One of the nice features about the .Params map is that it doesn’t throw an error if the variable isn’t defined. That means we can use .Params.menu even if the user forgets to define it in their front matter.

(Note - if you are doing something like this, you should provide a default like menu = "none" in your archetypes.)

Let’s update all the lines with that test:

<li><a {{ if eq "archetypes" .Params.menu }}class="current"{{end}} href="{{ .Site.BaseUrl }}/archetype">Archetypes</a></li>

That works pretty well. If an article defines a menu, then the corresponding menu item is highlighted. There are a couple of problems, though. If the article doesn’t define a menu, then nothing is highlighted. Or if it defines one but there’s a typo (say “archetype” or “architypes”), then nothing is highlighted.

While that second issue is generally an unsolvable problem, I want the easy out for the first - highlight the Home menu.

Defaulting a Variable

This should be an easy thing to do: if the menu isn’t defined, provide a default value of “home.” My favorite way to do that is with the with template command:

{{ with (or .Params.menu "home") }}

That reads “In the following block, use .Params.menu if it is defined, otherwise use the value ‘home’.” It’s nifty.

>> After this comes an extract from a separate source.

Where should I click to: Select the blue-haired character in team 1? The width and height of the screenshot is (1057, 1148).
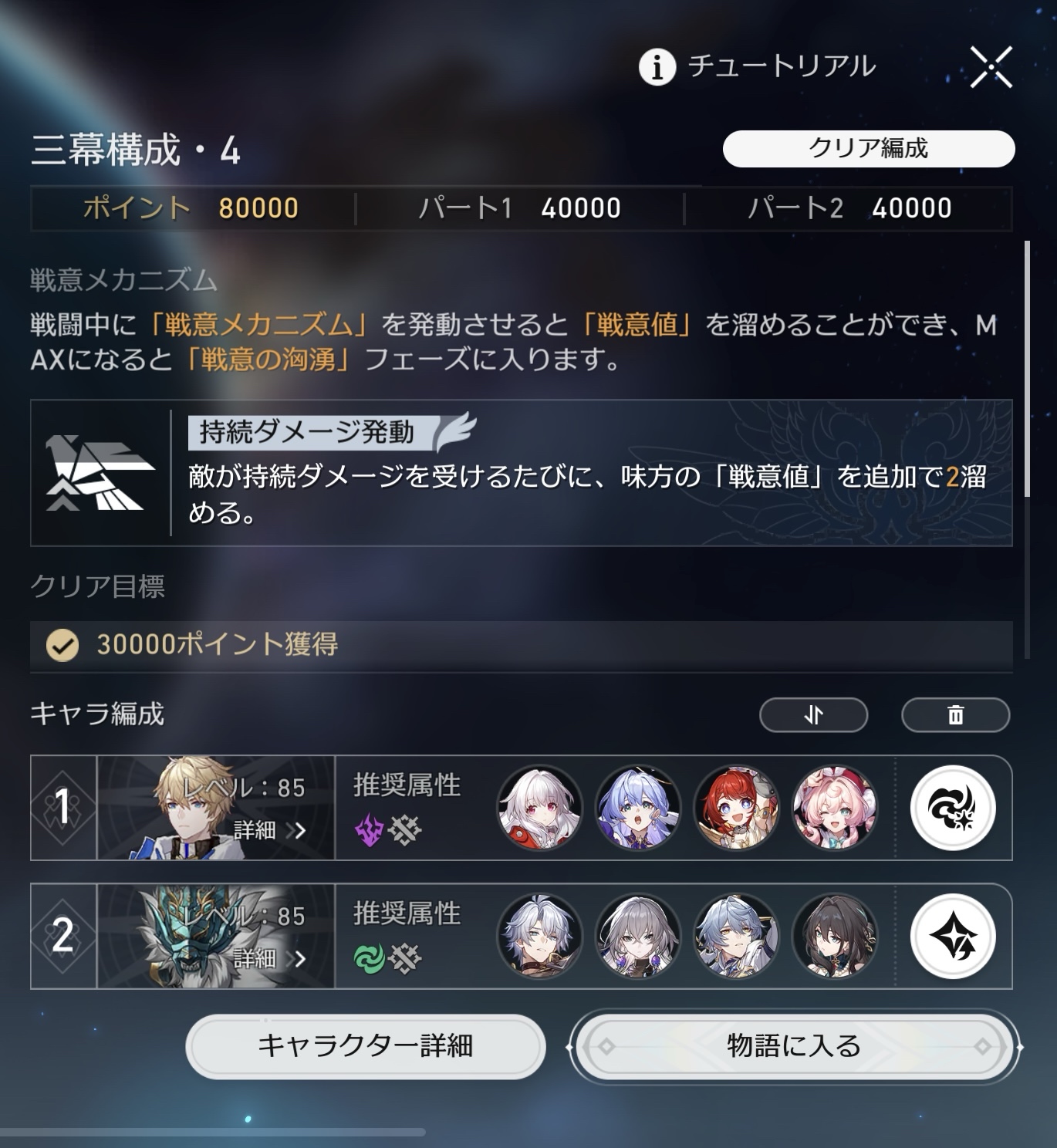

{{ with (or .Params.menu "home") }}
  <ul class="menu">
  <li><a {{ if eq "home" . }}class="current"{{ end }} href="{{ .Site.BaseUrl }}/" title="">Home</a></li>

Saving that, though, causes problems with the generated page because the with command resets “.” and that means .Site is no longer valid. The fix is to do the variable-local-shuffle:

{{ $baseUrl := .Site.BaseUrl }}
{{ with (or .Params.menu "home") }}
  <ul class="menu">
  <li><a {{ if eq "home" . }}class="current"{{ end }} href="{{ $baseUrl }}/" title="">Home</a></li>

Note - I could have done this using a bigger if on the Home menu item (basically "if .Params.menu eq “home” or .Params.menu is not set). The with is used so often, though, that it seems more natural this way.

1 Like

What the reasoning behind not using the builtin Hugo-menus?

It’s the way that I want to approach this. Start with static menus, then do a simple work around to make the highlight sync up to the content, then build menus using the built in functionality.